ÉNONCÉ
Répondez aux questions suivantes d'après le texte sur les cookies.
(a) Dans quels buts les sociétés de publicité en ligne utilisent-elles les cookies tiers ?
(b) Quelle juridiction a rendu la décision du 19 juin 2020 ?
(c) Où la CNIL recommande-t-elle de recueillir le consentement lorsque des traceurs permettent un suivi sur des sites autres que le site visité ?

TEXTE SUPPORT
────────

La recommandation de la CNIL a pour but d’encadrer ces cookies tiers[2].Les sociétés de publicité en ligne utilisent ces cookies tiers afin de diffuser aux internautes des publicités ciblées ou de mesurer la performance des campagnes publicitaires. Leur utilisation est subordonnée au recueil d’un consentement éclairé, libre, univoque et spécifique.
La CNIL estime que l’utilisateur d’un site Web, d’une application ou d’un jeu vidéo qui utilise des cookies doit pouvoir :
L’objectif des cookies doit être présenté à l’utilisateur avant qu’il n’ait la possibilité de consentir ou non à leur utilisation. En outre, l’utilisateur doit pouvoir connaître l’identité de tous les responsables du traitement des données, par exemple par le biais d’un lien hypertexte ou d’un bouton accessible depuis la première couche d’information.
La CNIL recommande de proposer un choix symétrique entre acceptation et refus de l’utilisation des cookies (caractères de même taille, même facilité de lecture). Ici, il faut s’attendre à l’ingéniosité de certains éditeurs pour appliquer la mesure tout en cherchant à ne pas freiner l’expérience utilisateur.
Le consentement doit en principe résulter d’une action positive de la personne concernée (par exemple un clic, ou une case cochée). Aussi, la poursuite de la navigation ne doit plus valoir acceptation ! La CNIL estime que le refus pourra être exprimé en fermant la fenêtre de l’interface ou, par exemple, ou par un bouton « continuer sans accepter » en haut de la fenêtre, ou en n’interagissant pas avec elle pendant un certain temps.
Or, cette recommandation devra être analysée au regard de la pratique des éditeurs de contenu, et notamment avec la problématique des « Cookie Wall ». Cette pratique consiste à faire apparaitre un affichage sur toute la page web, empêchant de visionner ou d’accéder à un site internet.
Pour mémoire, aux termes de la décision rendue le 19 juin 2020 par le Conseil d’État[3], la position des précédentes lignes directrices prohibant de façon générale et absolue la pratique des « cookie walls » avait été annulée, en jugeant qu’une telle interdiction ne pouvait figurer dans un acte de droit souple.
Les nouvelles recommandations de la CNIL ont donc pour objet de revenir sur cette interdiction. Toutefois, il apparait que la CNIL ne tranche pas et indique que « La mise en œuvre d’un « cookie wall » est susceptible, dans certains cas et sous certaines conditions, de porter atteinte à la liberté du consentement. Ainsi, la licéité du recours à un « cookie wall » doit être appréciée au cas par cas ».
Dans le cadre d’un traitement qui comporterait plusieurs finalités (ex : publicité personnalisée, publicité géolocalisée, suggestion de partage sur les réseaux sociaux, etc.), chaque finalité devra pouvoir être acceptée ou refusée indépendamment. Et, lorsque des traceurs permettent un suivi sur des sites autres que le site visité, la CNIL recommande que le consentement soit recueilli sur chacun des sites concernés par ce suivi de navigation.

────────

LISTE DES DONNÉES
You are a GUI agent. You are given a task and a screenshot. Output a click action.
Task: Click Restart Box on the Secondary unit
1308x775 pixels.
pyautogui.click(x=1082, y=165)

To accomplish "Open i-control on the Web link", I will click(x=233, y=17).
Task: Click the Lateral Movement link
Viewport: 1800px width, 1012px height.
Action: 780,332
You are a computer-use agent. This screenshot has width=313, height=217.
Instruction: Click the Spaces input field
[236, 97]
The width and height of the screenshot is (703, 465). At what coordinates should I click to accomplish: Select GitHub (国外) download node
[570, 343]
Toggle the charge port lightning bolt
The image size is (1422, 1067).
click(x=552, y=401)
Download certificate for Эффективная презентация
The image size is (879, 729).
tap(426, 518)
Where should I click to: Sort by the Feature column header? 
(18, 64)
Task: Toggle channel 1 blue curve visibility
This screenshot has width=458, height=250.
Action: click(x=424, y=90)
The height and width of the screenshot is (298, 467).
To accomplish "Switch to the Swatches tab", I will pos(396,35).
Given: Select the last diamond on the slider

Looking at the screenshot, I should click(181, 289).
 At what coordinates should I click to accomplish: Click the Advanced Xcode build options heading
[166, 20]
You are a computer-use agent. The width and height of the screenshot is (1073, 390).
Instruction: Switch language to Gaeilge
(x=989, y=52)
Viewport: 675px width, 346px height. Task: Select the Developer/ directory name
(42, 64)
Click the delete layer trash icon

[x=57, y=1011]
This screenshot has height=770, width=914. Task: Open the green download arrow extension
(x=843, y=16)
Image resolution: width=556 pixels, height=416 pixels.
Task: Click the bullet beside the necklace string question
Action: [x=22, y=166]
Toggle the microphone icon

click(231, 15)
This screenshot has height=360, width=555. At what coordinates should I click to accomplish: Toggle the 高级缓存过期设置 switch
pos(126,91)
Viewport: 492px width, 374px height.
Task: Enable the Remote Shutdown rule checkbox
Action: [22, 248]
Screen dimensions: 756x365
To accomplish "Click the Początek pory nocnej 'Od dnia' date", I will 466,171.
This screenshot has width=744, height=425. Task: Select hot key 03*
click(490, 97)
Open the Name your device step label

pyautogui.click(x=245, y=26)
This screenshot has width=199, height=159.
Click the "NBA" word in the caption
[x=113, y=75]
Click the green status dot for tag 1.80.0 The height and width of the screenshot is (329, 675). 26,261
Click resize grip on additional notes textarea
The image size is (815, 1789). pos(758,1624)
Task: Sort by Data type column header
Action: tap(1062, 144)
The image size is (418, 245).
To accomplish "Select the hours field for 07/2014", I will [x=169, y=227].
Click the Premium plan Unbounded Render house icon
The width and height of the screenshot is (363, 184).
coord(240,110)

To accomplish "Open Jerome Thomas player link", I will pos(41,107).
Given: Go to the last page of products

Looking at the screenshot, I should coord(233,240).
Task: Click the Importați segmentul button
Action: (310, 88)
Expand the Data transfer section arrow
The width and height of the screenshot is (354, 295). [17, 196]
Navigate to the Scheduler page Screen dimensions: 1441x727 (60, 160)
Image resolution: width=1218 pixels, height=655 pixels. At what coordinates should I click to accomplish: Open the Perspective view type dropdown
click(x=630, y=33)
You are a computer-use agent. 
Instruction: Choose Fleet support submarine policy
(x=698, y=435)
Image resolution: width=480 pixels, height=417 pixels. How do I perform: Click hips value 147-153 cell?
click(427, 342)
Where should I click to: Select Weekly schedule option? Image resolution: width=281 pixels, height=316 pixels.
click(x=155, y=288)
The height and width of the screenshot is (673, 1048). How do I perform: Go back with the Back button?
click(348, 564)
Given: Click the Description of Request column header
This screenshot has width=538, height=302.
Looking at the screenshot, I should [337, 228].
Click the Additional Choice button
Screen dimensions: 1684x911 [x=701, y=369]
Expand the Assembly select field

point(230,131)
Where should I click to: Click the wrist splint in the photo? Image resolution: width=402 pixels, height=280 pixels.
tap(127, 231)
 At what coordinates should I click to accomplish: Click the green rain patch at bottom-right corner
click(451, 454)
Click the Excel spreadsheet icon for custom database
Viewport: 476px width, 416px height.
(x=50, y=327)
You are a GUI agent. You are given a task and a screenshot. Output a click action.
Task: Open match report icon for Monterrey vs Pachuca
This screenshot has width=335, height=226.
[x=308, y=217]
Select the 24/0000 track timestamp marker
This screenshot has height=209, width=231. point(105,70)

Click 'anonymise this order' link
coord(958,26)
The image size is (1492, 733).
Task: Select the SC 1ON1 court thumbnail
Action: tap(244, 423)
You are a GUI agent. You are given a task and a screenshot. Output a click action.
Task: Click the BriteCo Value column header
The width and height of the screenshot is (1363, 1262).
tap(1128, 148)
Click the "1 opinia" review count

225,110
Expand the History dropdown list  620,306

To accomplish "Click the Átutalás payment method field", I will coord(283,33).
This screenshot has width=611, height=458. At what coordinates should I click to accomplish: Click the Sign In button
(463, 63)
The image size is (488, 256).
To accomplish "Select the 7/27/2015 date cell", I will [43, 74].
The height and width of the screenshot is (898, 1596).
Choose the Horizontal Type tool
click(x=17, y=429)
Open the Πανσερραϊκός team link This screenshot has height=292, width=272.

────────

CORRIGÉ
(a) Elles les utilisent pour diffuser aux internautes des publicités ciblées ou pour mesurer la performance des campagnes publicitaires.
(b) C'est le Conseil d'État.
(c) Elle recommande de le recueillir sur chacun des sites concernés par ce suivi de navigation.